The Write Stuff February 2020 Volume 16 Issue 2

Answers to Writing FAQs

Rarely does a day go by when I’m not asked for my opinion on a writing issue — and I’m always happy to weigh in. Since many people ask the same things, I thought it made sense to answer some of the most common questions here.

Q. Does the period go inside or outside of parentheses at the end of a sentence?

A. It depends — and I must point out I’m not a big fan of using parentheses. However, if you choose to use them, make sure you do it like this:

  • The Sharks are in trouble. (Three of their stars are injured.)
  • The Sharks are in trouble (because three of their stars are injured).

In the first example, the period is inside, because it ends a complete sentence. In the second, it’s outside, because what’s in the parentheses is just a clause, part of the sentence.

Q. When are single quotes used?

A. Rarely, if at all. The only time it’s appropriate to use single quotes is if you’re quoting something that’s already in a quote, like this:

  • “Whenever Cubbie comes with me on errands, people often smile and say, ‘your dog is so cute’ — and I love that.”

Q. Do you refer to a company as their or its?

A. Its. A company reports its earnings, provides great benefits to its employees, etc. If you’re speaking of two or more companies, you’d use their.

Q. What punctuation should be used after including?

A. Nothing — not even a colon — but a comma should precede it, like this:

  • We have many choices to make on March 3, including national and local races, measures, and a proposition.

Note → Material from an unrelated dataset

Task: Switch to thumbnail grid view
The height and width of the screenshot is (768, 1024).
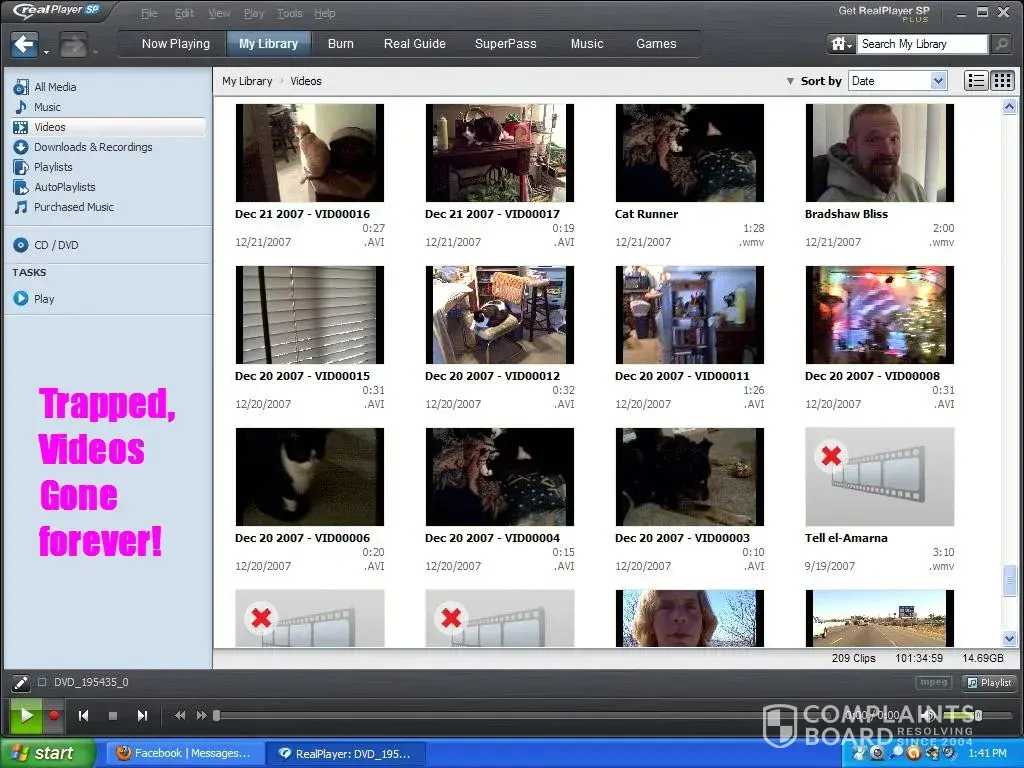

I hope this is helpful — and don’t forget to vote!

Book Launch

I’m pleased to promote an exciting new book by Marketing guru Laura Patterson — Fast-Track Your Business/A Customer-Centric Approach to Accelerate Market Growth. I was delighted to assist Laura as her editor. Check it out at

Please Respond

It seems to me that the easier it becomes to communicate — the less people actually respond when it would be courteous to do so. Call me old-fashioned (or maybe just old), but I continue to be puzzled when people don’t acknowledge receiving documents via email. A simple, “thanks, I got it,” will provide the sender peace of mind.